In clinical terms, this process is known as behavioral activation, and there are two types I often share with clients: Activity scheduling and GRAPES.

1. Activity scheduling involves writing out a plan of events for the day ahead. These schedules can be broken down into 15-, 30-, or 60-minute windows and should cover all waking hours. Here is a partial list of possible activities to include in a schedule:

  • 7:30 to 8 a.m. – wake up, shower, get dressed
  • 8 to 8:30 a.m. – prepare and eat breakfast
  • 8:30 to 9 a.m. – clean up kitchen, take out trash
  • 9 to 9:30 a.m. – check email, make any phone calls
  • 9:30 to 10 a.m. – take a walk
  • 10 to 10:30 a.m. – journal

Creating and following such a schedule every day can provide a sense of accomplishment and a much-needed boost in energy. Sometimes people using this approach say that, at first, they feel like they are “going through the motions” and not necessarily enjoying the activities they have planned. That is okay. The purpose of this schedule is to get people out of bed and doing things. The pleasure of certain activities will return in time as mood improves.

2. GRAPES is an acronym that stands for:

  • Gentle With Self
  • Relaxation
  • Accomplishment
  • Pleasure
  • Exercise
  • Social

This technique was developed by staff in Sharp Mesa Vista Hospital’s Cognitive Therapy Program. Each day, people practicing GRAPES plan and complete one activity (or more if they wish) for each category. They can insert them into their activity schedules or simply list them and check them off as they go through the day.
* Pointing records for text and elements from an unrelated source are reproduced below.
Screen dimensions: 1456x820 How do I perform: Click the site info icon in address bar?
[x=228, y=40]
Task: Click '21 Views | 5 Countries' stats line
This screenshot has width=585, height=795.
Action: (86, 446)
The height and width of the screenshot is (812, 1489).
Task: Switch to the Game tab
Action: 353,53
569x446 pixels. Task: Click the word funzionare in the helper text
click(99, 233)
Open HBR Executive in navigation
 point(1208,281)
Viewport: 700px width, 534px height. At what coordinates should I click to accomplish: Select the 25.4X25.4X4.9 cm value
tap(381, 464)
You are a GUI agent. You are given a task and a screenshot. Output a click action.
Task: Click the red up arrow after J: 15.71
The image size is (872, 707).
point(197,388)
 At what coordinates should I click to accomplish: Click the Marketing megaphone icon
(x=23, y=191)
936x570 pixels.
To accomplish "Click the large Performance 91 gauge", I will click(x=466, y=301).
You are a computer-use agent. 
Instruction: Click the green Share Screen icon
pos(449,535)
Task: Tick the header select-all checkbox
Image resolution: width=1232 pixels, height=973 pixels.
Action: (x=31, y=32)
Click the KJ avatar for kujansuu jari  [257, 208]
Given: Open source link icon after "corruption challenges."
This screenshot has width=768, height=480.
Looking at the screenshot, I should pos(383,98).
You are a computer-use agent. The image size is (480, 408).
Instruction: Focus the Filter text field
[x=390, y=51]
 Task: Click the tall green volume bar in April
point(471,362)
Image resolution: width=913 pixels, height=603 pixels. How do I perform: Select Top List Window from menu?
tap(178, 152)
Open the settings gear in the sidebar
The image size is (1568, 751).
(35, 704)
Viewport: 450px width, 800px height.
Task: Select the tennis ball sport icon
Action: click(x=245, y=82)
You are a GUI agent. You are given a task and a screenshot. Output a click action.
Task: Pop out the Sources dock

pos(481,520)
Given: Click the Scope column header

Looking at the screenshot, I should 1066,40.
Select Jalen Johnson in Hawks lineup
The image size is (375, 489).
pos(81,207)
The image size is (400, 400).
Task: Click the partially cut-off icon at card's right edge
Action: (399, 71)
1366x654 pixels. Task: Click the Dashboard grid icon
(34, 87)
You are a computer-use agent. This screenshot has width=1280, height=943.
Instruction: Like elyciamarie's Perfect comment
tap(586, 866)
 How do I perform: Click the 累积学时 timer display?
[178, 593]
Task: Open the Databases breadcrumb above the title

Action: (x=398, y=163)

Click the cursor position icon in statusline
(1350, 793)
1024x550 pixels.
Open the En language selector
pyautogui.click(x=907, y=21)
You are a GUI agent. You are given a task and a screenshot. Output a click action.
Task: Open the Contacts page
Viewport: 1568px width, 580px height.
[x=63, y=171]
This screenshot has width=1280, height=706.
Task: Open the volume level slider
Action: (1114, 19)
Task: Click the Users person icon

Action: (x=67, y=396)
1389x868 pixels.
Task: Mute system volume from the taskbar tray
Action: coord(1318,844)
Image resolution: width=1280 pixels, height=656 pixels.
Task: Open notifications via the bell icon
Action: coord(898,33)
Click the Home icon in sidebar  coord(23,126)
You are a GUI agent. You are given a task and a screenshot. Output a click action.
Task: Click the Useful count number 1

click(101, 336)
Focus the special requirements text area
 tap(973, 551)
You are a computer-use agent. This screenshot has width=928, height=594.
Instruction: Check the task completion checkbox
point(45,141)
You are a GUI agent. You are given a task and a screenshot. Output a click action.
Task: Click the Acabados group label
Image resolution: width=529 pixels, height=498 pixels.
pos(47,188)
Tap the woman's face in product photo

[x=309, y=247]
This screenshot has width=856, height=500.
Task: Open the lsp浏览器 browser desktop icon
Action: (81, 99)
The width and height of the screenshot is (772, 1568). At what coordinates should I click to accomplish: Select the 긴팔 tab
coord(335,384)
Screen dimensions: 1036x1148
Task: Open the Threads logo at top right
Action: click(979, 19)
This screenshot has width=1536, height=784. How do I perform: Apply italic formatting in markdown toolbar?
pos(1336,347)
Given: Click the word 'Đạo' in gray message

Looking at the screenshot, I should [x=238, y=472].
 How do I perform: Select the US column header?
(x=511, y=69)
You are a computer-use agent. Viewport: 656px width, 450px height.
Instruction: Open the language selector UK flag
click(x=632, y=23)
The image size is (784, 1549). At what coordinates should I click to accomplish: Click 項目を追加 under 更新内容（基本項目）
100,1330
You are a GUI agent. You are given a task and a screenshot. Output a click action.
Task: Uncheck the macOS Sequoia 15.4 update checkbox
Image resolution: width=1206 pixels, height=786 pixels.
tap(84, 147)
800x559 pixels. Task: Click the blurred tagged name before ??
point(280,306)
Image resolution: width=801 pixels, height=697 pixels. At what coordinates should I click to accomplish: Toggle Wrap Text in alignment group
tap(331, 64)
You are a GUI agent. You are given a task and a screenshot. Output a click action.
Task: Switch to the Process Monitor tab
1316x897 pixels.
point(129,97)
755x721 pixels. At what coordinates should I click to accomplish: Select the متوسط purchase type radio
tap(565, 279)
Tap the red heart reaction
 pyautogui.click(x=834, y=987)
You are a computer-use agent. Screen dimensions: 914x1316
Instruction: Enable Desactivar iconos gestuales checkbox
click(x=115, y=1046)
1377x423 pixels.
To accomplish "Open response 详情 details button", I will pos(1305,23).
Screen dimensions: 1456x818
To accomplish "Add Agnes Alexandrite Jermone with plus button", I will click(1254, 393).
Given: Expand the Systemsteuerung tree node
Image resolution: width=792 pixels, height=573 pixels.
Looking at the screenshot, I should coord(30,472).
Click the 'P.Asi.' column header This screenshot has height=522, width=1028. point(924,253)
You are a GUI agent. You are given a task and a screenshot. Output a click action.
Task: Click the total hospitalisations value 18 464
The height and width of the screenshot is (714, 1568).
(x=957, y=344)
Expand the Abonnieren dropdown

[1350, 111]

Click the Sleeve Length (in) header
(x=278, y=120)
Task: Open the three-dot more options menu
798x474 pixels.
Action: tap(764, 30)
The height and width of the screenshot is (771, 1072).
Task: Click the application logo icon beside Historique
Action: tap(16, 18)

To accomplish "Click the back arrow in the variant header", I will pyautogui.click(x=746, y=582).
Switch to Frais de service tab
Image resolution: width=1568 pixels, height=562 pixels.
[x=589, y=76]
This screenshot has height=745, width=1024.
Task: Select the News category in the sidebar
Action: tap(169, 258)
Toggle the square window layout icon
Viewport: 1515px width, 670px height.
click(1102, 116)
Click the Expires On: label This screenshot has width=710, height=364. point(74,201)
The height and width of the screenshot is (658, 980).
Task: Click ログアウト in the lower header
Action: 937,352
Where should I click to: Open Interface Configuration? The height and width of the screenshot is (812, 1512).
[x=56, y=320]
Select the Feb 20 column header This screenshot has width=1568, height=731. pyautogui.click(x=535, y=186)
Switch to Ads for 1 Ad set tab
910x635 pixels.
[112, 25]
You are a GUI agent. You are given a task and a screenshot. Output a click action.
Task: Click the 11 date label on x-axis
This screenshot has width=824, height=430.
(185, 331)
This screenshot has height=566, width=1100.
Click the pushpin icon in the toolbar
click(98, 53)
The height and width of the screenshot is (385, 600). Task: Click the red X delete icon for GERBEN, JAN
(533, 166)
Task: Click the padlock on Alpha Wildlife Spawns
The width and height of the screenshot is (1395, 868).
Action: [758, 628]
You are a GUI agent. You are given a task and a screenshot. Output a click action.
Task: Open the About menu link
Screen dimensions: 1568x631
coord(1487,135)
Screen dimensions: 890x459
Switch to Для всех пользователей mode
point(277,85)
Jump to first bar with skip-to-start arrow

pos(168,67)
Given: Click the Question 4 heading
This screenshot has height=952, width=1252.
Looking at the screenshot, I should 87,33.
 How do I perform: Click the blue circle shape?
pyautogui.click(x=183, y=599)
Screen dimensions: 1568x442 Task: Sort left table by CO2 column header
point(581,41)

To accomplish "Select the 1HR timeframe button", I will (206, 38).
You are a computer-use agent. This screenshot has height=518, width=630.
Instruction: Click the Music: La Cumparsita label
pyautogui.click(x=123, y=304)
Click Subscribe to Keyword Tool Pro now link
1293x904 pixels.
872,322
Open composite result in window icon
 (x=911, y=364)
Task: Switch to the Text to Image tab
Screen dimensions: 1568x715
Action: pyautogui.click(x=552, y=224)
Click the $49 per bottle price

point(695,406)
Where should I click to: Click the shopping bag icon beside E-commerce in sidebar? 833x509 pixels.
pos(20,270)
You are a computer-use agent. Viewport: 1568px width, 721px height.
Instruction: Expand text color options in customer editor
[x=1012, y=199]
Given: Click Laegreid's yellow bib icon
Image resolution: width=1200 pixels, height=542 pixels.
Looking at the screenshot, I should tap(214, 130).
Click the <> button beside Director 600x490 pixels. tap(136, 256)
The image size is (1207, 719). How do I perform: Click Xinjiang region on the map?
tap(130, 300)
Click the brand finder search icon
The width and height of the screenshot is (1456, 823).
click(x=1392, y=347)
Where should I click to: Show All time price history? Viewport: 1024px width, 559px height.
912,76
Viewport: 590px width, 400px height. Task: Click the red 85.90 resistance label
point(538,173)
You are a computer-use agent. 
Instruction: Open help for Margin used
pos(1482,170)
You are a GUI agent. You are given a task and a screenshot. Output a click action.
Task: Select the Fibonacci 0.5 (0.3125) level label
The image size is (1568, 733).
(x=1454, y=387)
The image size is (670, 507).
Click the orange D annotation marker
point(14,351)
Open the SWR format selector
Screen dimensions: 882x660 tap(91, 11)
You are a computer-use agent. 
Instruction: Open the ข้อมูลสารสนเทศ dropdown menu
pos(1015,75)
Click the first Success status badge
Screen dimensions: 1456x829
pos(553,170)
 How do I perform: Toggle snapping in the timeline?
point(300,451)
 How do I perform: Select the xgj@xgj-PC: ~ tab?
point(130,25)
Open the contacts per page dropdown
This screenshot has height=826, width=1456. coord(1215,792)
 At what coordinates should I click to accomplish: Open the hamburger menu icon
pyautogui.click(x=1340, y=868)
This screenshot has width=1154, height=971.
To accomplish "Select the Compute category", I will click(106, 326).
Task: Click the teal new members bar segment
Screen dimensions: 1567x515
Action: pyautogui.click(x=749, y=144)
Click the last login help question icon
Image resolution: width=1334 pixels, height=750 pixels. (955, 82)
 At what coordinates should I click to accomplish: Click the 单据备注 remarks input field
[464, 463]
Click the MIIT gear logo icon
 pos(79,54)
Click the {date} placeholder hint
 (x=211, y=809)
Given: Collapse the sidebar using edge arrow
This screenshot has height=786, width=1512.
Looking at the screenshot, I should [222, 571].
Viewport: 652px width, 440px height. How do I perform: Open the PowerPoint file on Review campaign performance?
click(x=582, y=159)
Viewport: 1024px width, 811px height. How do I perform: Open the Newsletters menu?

GRAPES is a wonderful way to balance necessary tasks (accomplishments) with pleasurable ones. The activities for each category need not be elaborate. For instance, a social activity can include chatting with the grocery store clerk; an accomplishment can be scheduling a needed appointment; and exercise can be a five-minute walk. The key is to practice GRAPES regularly in order to notice the emotional benefits.

The “gentle with self” category means choosing to be kind and loving towards oneself, instead of being self-critical. Because people who are depressed tend to have more negative and critical thoughts, this practice of being gentle helps break that pattern. For example, if I am putting myself down for a mistake I made, I might choose to forgive myself or pay myself a compliment instead. Ideally, it is helpful to practice “gentle with self” throughout the day.

Both GRAPES and activity scheduling are powerful tools for reducing depression, increasing energy, and regaining a sense of control over one’s mood. I highly recommend them as good first steps and long-term strategies for dealing with depression.